Notice of Financial Incentive

From time to time we may offer promotions, discounts, or benefits (e.g., first-purchase codes, newsletter perks) that could be considered a financial incentive under the CCPA.

Participation — voluntary and requires opt-in (e.g., by redeeming the code or subscribing).
Material terms — basic contact information (e.g., email) may be required; used for marketing and administration.
Value of data — estimated in good faith based on collection/retention costs and marketing revenue generated (varies).
Withdrawal — unsubscribe anytime or email ccpa@glitzandgraf.com / cpra@glitzandgraf.com. You may still use services without participating.

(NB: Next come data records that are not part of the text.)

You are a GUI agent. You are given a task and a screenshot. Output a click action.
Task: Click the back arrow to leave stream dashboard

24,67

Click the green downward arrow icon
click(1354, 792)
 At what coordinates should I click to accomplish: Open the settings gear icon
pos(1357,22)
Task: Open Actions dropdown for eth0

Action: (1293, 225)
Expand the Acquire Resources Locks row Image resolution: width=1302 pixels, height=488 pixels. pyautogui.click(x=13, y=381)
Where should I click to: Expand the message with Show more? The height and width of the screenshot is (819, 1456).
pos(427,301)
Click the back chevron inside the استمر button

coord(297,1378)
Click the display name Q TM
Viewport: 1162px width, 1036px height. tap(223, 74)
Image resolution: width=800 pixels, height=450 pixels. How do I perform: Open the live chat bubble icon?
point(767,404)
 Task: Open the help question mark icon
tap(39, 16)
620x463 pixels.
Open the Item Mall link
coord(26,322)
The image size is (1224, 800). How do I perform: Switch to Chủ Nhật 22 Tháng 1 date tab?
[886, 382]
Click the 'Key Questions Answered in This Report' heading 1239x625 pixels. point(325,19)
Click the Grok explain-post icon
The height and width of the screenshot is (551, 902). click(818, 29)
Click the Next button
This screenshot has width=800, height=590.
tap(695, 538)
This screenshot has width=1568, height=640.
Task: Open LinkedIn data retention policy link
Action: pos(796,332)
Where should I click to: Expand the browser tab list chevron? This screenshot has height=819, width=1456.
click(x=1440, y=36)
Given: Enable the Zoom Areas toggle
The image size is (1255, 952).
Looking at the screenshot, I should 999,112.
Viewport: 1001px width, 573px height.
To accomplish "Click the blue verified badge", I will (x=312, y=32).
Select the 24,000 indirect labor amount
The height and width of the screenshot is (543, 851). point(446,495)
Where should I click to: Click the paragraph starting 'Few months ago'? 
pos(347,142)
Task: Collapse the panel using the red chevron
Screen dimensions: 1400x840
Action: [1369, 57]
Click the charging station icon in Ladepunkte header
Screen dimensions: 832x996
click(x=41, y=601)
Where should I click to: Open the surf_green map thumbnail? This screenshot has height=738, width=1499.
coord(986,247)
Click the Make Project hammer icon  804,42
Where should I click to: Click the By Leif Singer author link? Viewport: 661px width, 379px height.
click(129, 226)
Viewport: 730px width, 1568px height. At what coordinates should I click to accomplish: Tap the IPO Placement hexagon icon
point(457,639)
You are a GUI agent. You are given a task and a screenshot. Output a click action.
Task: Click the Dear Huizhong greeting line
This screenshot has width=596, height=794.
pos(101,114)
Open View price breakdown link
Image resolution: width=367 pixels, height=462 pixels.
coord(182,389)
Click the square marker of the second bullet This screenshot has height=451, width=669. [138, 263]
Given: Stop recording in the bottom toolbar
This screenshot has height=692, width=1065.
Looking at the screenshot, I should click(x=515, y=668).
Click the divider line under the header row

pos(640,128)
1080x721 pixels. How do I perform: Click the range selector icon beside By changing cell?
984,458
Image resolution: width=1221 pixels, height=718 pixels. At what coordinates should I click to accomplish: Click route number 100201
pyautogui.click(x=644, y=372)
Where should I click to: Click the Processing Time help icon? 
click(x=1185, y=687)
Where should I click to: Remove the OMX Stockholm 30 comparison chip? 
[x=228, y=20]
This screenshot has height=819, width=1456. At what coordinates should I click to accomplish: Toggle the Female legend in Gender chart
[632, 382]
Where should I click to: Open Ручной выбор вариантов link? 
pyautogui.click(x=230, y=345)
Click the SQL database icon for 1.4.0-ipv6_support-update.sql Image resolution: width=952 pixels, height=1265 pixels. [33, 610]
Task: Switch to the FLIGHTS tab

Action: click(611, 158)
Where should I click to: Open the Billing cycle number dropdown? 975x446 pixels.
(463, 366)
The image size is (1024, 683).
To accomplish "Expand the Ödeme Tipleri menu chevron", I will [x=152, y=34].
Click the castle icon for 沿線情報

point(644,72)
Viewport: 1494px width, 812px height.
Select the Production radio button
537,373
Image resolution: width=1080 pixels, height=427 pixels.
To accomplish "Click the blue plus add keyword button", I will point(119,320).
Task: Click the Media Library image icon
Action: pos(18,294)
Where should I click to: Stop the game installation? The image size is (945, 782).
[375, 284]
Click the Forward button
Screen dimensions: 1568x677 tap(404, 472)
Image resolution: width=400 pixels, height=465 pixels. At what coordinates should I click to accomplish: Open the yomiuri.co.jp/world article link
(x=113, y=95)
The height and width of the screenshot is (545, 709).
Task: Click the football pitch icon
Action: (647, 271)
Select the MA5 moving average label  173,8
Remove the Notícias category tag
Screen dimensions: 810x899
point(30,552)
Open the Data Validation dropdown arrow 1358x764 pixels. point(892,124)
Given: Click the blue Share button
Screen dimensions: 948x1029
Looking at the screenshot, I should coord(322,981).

We do not offer loyalty pricing that is unjust, unreasonable, coercive, or usurious.

"Shine the Light"

California residents may request a list of third parties to whom we disclosed personal information for their direct marketing in the preceding calendar year (if any), and the categories disclosed.

To request, email ccpa@glitzandgraf.com or cpra@glitzandgraf.com with subject line: "Shine the Light Request."

Do Not Track

We do not respond to browser Do Not Track (DNT) signals. We do honor Global Privacy Control (GPC) as described in §5.

Updates to this Notice

We may update this Notice to reflect changes in our practices or the law. We will post the updated version with a new Effective date. Material changes will be highlighted where appropriate.